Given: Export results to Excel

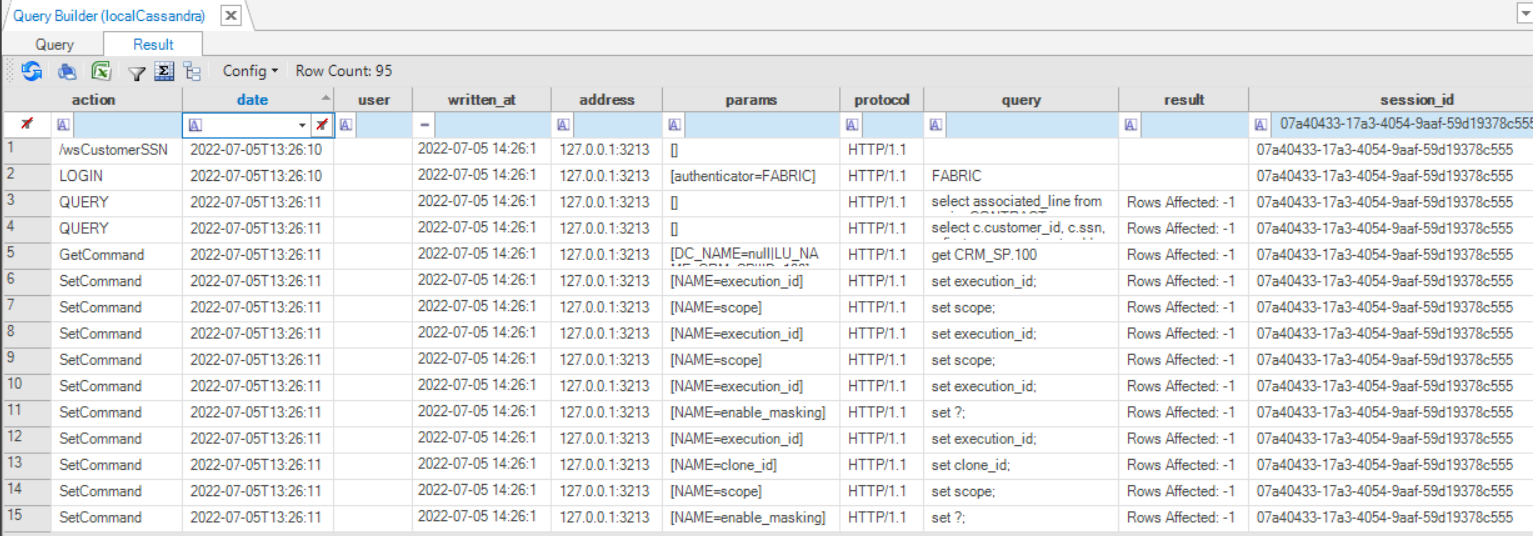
==
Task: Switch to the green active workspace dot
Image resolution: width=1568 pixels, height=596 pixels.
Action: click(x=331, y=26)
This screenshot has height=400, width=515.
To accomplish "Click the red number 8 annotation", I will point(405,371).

- What needs to be done: Copy out, word for word, the lines of the listing starting at the line that contains "This screenshot has height=400, width=515." and ending at the line that contains "I will point(405,371).", including both of those lines and nothing else.

- Full answer:
This screenshot has height=400, width=515.
To accomplish "Click the red number 8 annotation", I will point(405,371).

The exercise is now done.